▶ WORK INSTRUCTIONS
Write out the line that holds "Viewport: 1744px width, 981px height." together with every line that follows it to the end of the material below, exactly. Omit the pictures.

▶ DATA FOR PROCESSING
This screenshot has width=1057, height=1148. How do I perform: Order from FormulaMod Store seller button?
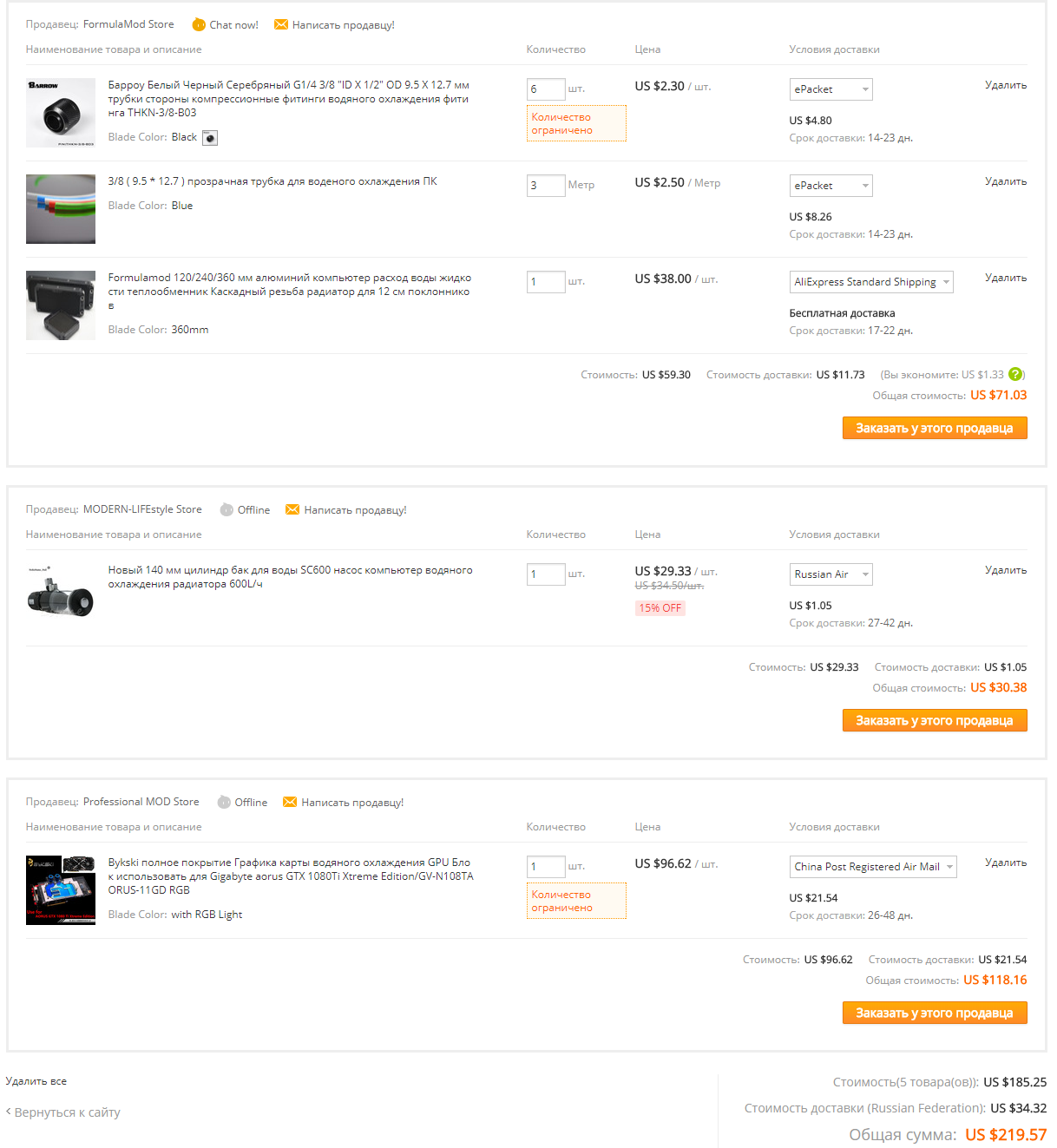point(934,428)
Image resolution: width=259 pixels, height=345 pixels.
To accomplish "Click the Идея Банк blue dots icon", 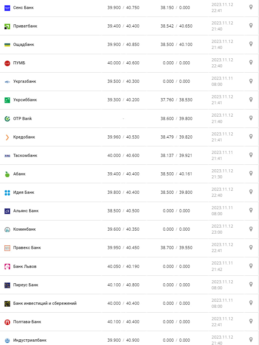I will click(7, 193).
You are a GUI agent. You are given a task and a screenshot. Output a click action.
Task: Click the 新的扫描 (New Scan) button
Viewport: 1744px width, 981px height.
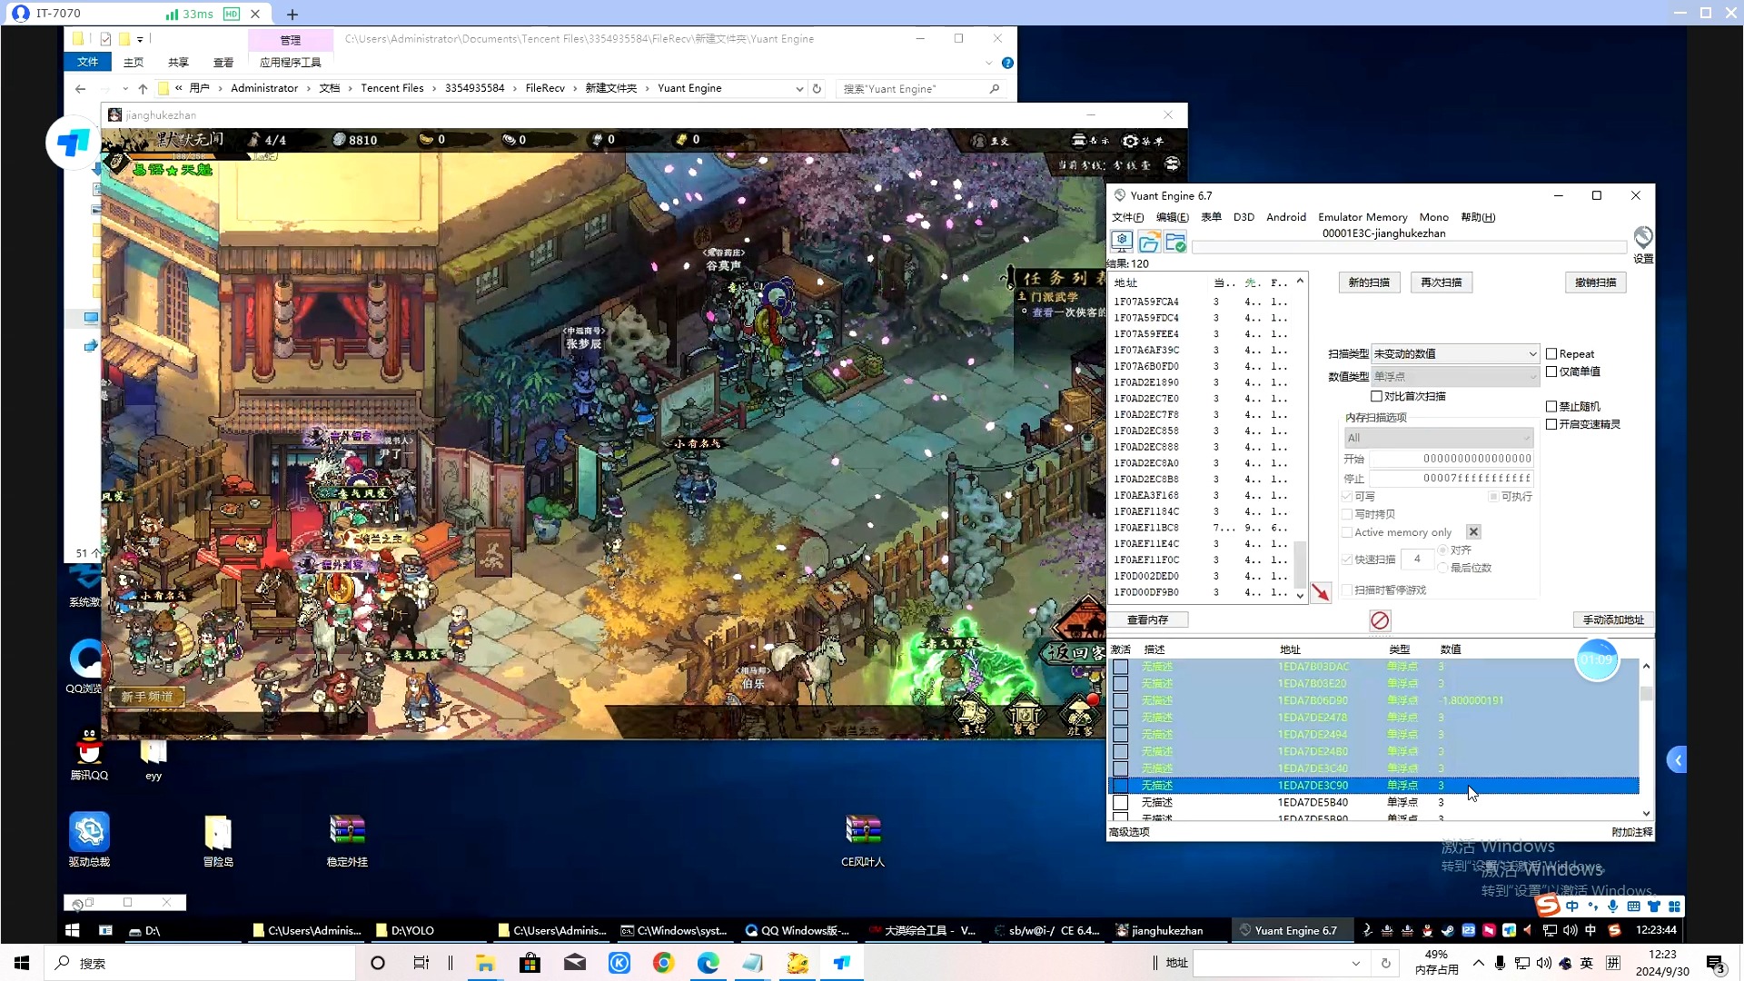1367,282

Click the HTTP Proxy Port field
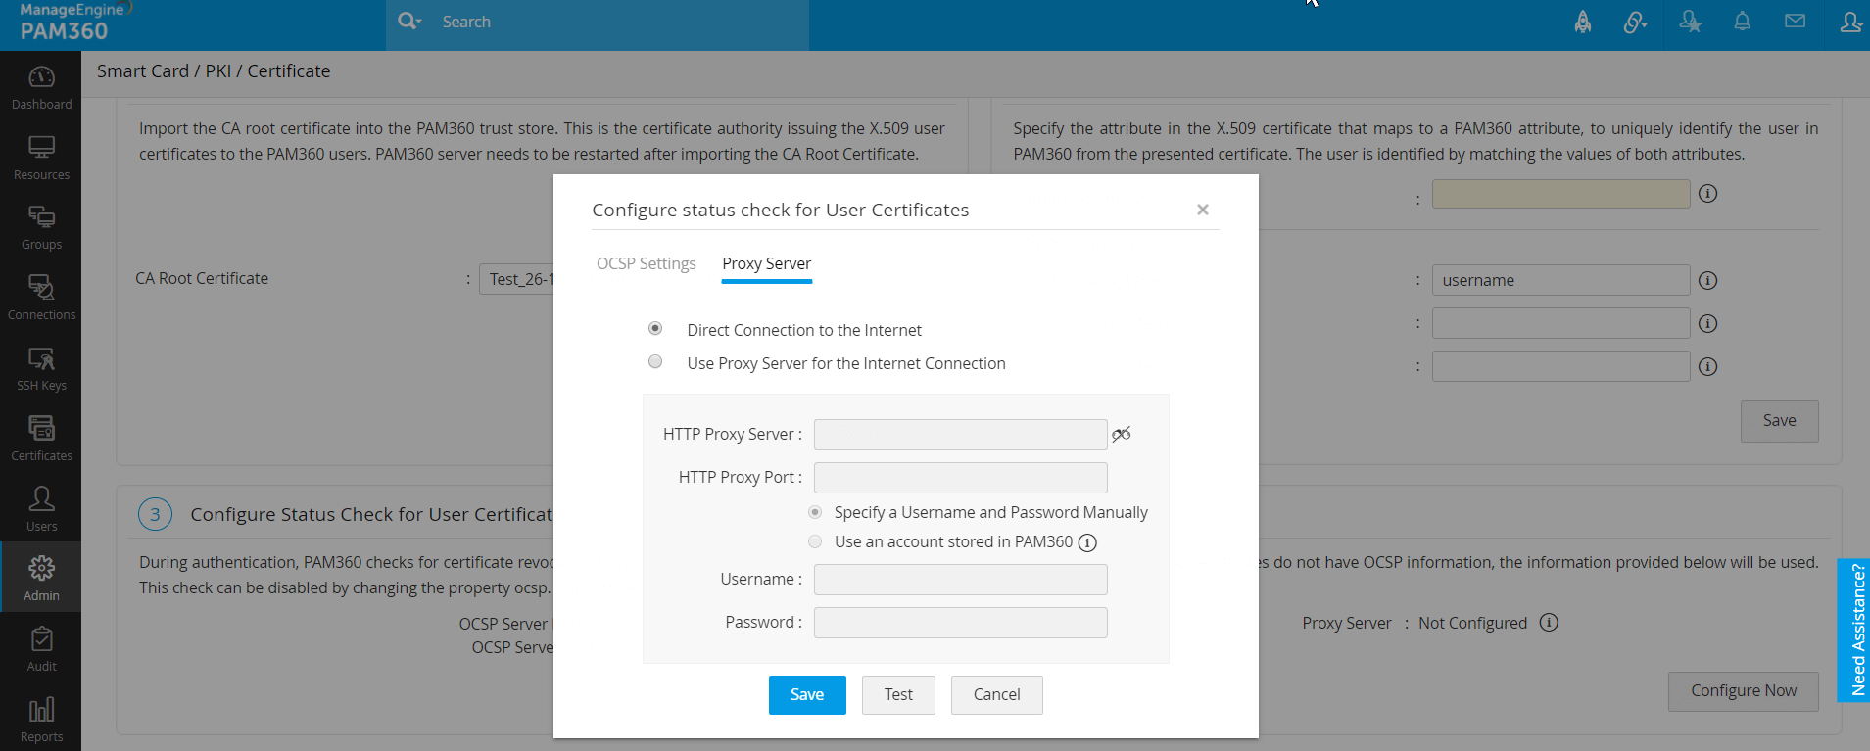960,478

▶ YOUR RESPONSE
Viewport: 1744px width, 981px height.
1367,282

Click the HTTP Proxy Port field
960,478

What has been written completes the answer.